» **WHAT IS BEING ASKED**
Reproduce the line with "Screen dimensions: 860x616" and everything after it in the listing below, exactly, both ends included. No pictures.

» **STUDY MATERIAL**
------------------------------------
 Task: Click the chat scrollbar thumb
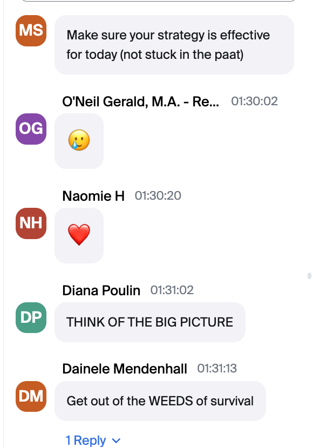tap(309, 276)
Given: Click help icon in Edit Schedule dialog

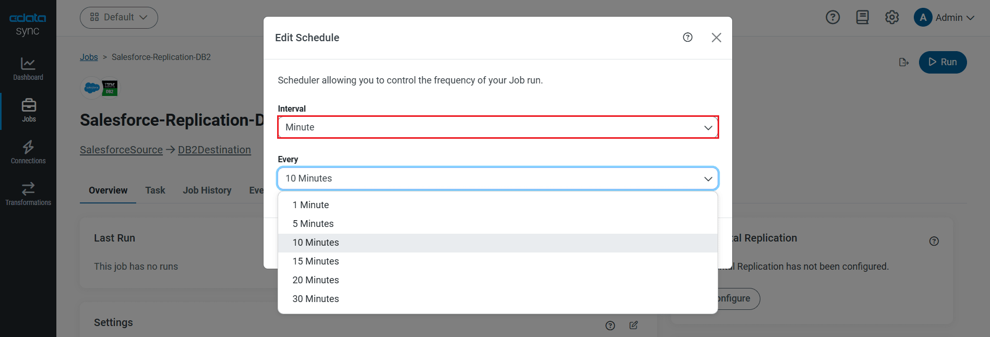Looking at the screenshot, I should (688, 37).
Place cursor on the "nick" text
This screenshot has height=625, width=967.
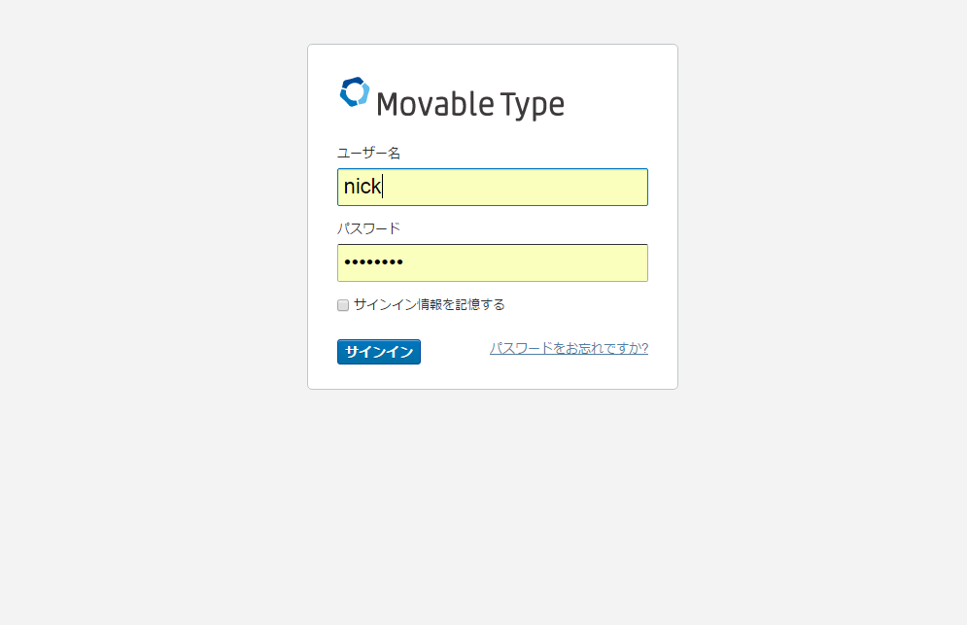[362, 186]
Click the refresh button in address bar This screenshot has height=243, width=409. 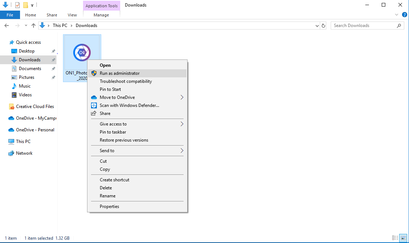coord(323,26)
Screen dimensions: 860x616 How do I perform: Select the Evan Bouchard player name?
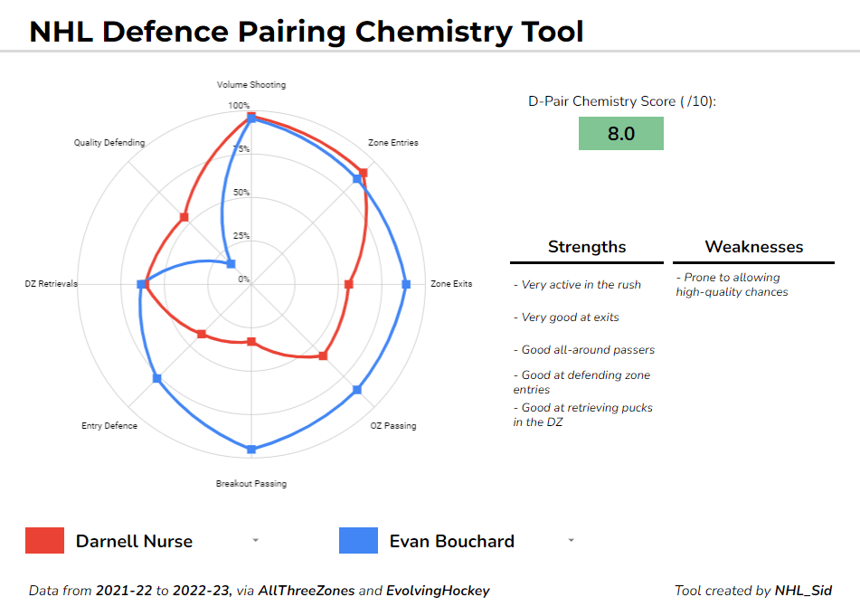[451, 542]
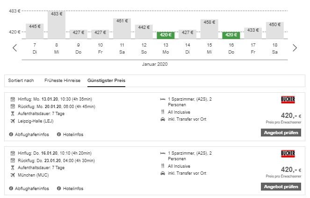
------------------------------------
» **RESULT OF THIS EXERCISE**
Screen dimensions: 860x616 How do I perform: Select the Evan Bouchard player name?
[451, 542]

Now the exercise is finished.